**TEXT SHOWN:**
──────────

The Kansas Department of Agriculture Division of Animal Health now has confirmed cases of vesicular stomatitis virus (VSV) in horses and cattle on 60 premises in Butler, Chase, Cowley, Greenwood, Marion, Miami, Montgomery, Morris, Sedgwick and Sumner counties. Currently, there have been only two confirmed cases of VSV in cattle. All premises with confirmed cases or that have animals showing clinical signs consistent with the virus have been placed on quarantine.
Clinical signs include crusted scabs or blister-like lesions in the mouth and on the dental pad, tongue, lips, nostrils, ears, hooves and teats. Although VSV is not a critical health threat itself, the clinical signs closely mirror those of much more severe foreign animal diseases, such as foot-and-mouth disease (FMD). Cattle that exhibit signs of VSV must be investigated to rule out FMD. It is critical for all livestock operations to vigilantly monitor their herds, especially prior to moving them to markets or processing facilities. Foreign animal disease protocol is to delay slaughter at processing plants if animals exhibit clinical signs of VSV or FMD upon USDA inspection. If animals are sent to market, then discovered to be exhibiting signs, the entire shipment likely will be quarantined. This heightened vigilance is particularly applicable for any animals that have been feeding in the south central region of Kansas, but is encouraged for all livestock owners statewide.
The primary way the virus is transmitted is from biting insects like black flies, sand flies and midges. It also can be spread by nose-to-nose contact between animals. It is recommended livestock owners implement strict fly control measures, do not share equipment and avoid comingling with animals that may be infected.
Anyone who suspects animals may have the virus should contact their local veterinarian, as VSV is a reportable disease in Kansas. More information about the virus and its status in Kansas can be found at www.agriculture.ks.gov/VSV.

──────────

[Stored data]
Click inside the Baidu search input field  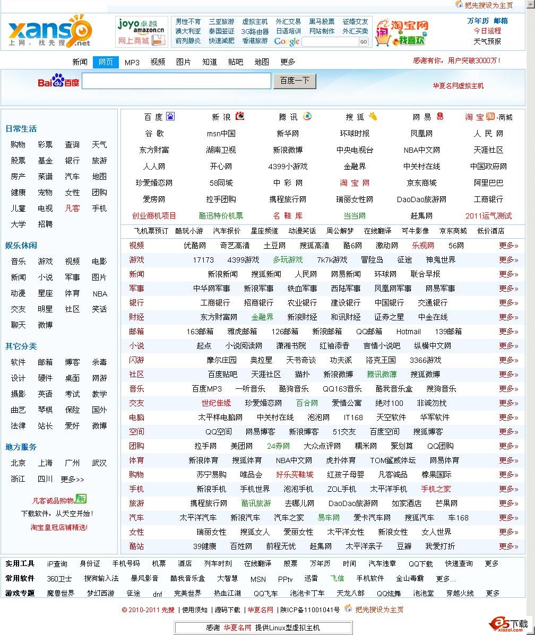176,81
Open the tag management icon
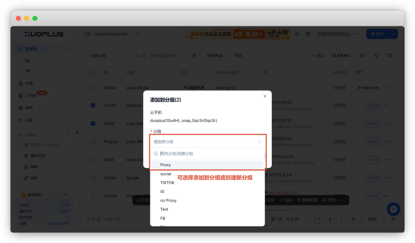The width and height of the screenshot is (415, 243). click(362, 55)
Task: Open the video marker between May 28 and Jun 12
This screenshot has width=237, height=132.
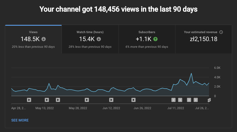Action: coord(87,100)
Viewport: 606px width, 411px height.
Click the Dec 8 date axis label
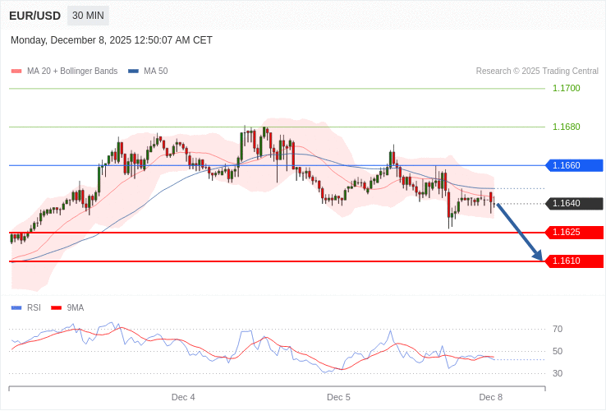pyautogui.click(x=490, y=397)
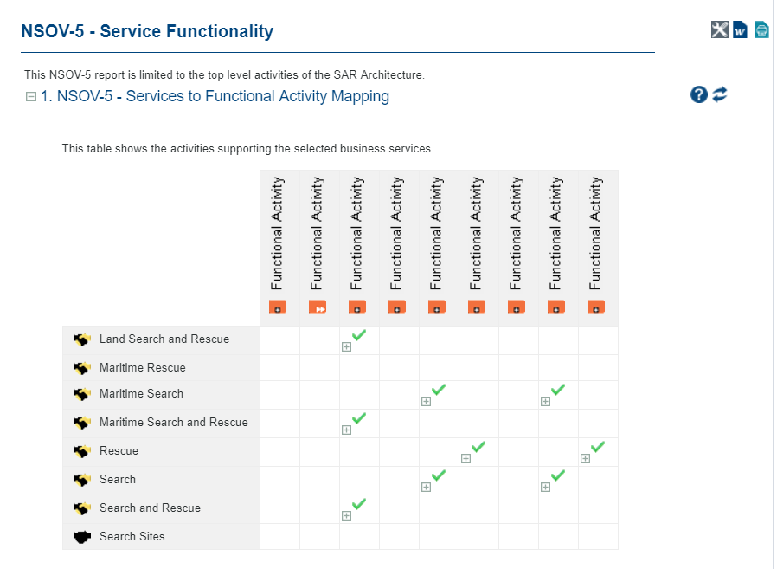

──────────

**EXERCISE PROMPT:**
List every biting insect that the text on vesicular stomatitis in Kansas names as a way the virus is transmitted.

**WRITTEN RESPONSE:**
Black flies, sand flies, midges